TASK:
Work out how many lines of the listing below include the string "computer", and give that number alone.

DATA SHOWN:
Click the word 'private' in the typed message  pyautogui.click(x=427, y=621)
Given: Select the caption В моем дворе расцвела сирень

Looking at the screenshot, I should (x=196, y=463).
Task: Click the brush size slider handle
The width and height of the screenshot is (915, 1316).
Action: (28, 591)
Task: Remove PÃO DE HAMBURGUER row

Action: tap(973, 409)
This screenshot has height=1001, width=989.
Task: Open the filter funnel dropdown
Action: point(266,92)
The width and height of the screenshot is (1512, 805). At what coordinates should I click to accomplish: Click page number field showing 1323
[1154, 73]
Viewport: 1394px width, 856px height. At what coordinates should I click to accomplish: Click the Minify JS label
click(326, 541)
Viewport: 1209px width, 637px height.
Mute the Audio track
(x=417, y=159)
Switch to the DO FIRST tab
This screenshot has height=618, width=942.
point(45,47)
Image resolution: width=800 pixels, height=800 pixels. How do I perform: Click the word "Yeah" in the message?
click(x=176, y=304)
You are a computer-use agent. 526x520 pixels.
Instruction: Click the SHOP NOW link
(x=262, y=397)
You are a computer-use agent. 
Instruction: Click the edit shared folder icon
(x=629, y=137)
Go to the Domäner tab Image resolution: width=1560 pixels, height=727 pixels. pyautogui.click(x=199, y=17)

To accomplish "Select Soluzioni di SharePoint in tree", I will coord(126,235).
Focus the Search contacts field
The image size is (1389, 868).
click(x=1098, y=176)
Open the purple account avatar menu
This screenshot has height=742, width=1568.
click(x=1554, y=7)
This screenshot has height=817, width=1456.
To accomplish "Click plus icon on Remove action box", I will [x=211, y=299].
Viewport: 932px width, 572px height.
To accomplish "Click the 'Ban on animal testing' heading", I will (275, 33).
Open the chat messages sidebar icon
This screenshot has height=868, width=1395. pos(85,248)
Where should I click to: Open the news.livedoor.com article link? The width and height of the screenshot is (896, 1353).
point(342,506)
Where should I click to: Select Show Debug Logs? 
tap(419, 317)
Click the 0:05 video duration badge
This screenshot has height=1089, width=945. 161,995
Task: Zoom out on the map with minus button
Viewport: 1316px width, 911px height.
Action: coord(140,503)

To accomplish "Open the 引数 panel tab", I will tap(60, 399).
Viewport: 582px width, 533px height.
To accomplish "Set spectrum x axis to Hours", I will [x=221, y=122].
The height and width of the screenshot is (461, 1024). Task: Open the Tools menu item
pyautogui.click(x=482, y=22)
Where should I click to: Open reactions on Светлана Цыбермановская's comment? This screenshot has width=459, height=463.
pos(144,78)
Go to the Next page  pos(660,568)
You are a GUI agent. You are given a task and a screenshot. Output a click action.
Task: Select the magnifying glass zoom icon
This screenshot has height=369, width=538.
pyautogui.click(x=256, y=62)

TASK SOLUTION:
2